Saat usia 17, Sidney Sheldon, novelis ternama, pernah melakukan percobaan bunuh diri. Hal yang mendorong untuk melakukan itu adalah karena ia merasa hidupnya tidak bahagia. Cita-citanya saat itu adalah ingin kuliah dan menjadi penulis. Tapi keinginannya itu seperti membentur tembok, lantaran ekonomi keluarga tidak mendukung.
Saat pulang kerja, ia mempersiapkan percobaan bunuh dirinya. Saat itu orangtuanya hendak silaturrahmi ke rumah saudaranya. Ketika mereka semua sudah pergi, maka ia mengeluarkan minuman yang bisa langsung mematikannya. Dan ketika hendak meminumnya, tiba-tiba ayahnya muncul. Keduanya sama-sama terkejut. Sheldon tak menyangka ayahnya akan balik lagi. Ayahnya pun tak menduga kalau Sheldon hendak mengakhiri hidupnya. Ayahnya bertanya mengapa ia ingin bunuh diri?

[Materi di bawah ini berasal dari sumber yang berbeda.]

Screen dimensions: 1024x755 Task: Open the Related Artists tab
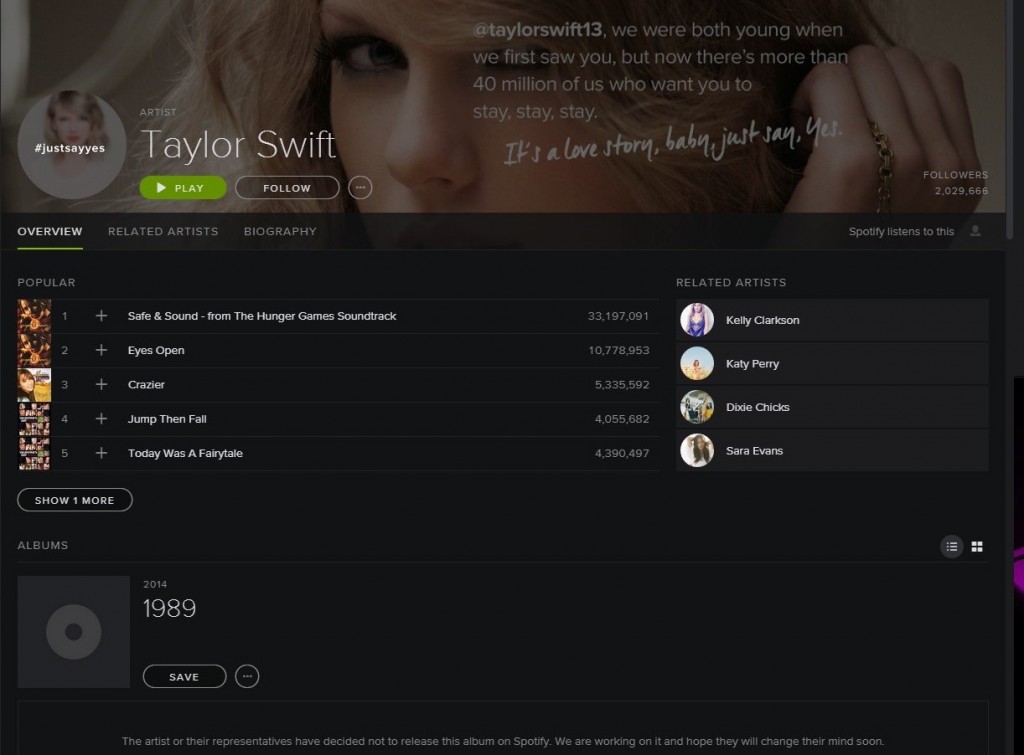163,231
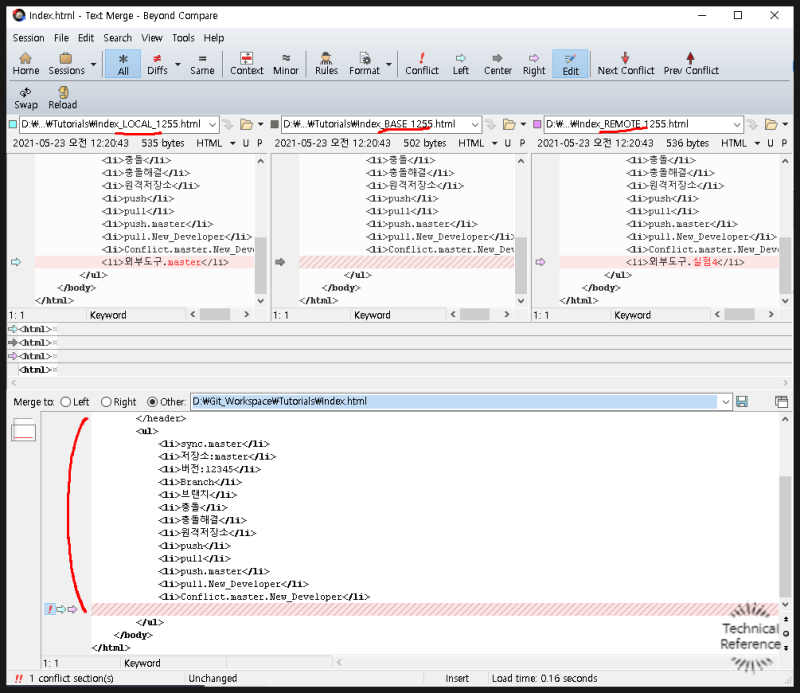Activate the Swap sessions icon
The width and height of the screenshot is (800, 693).
25,95
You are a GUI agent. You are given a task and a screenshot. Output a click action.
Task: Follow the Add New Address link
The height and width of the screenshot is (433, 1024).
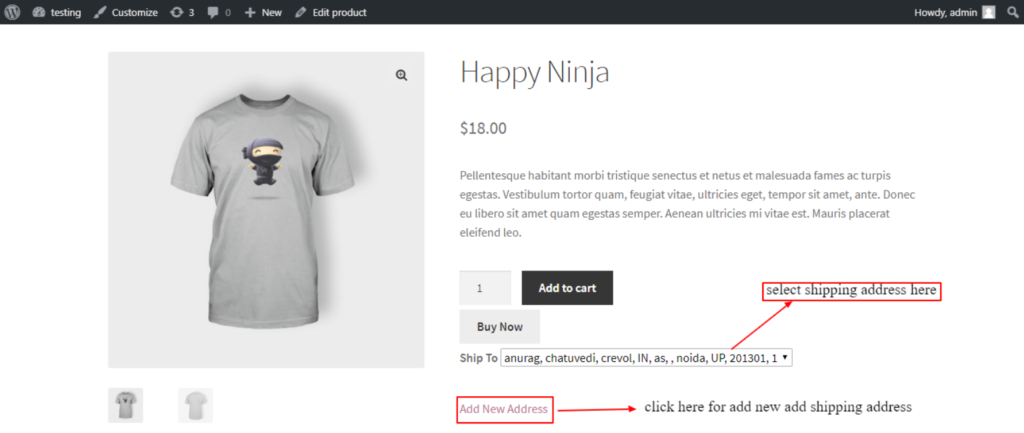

Ia lalu mengajak Sheldon jalan-jalan sembari menasihatinya. “Hidup ini seperti novel,” ujar ayahnya, “Penuh ketegangan. Kau tidak tahu apa yang akan terjadi hingga kau buka halamannya. Setiap hari adalah halaman yang berbeda, Sidney, dan setiap hari bisa penuh kejutan, kau tak pernah tahu apa yang akan ada selanjutnya sebelum kau buka halaman itu, ” ujar ayahnya. Mulai saat itu hidup Sheldon bersemangat lagi. Kata-kata itu terus dikenangnya hingga Sheldon beranjak senja.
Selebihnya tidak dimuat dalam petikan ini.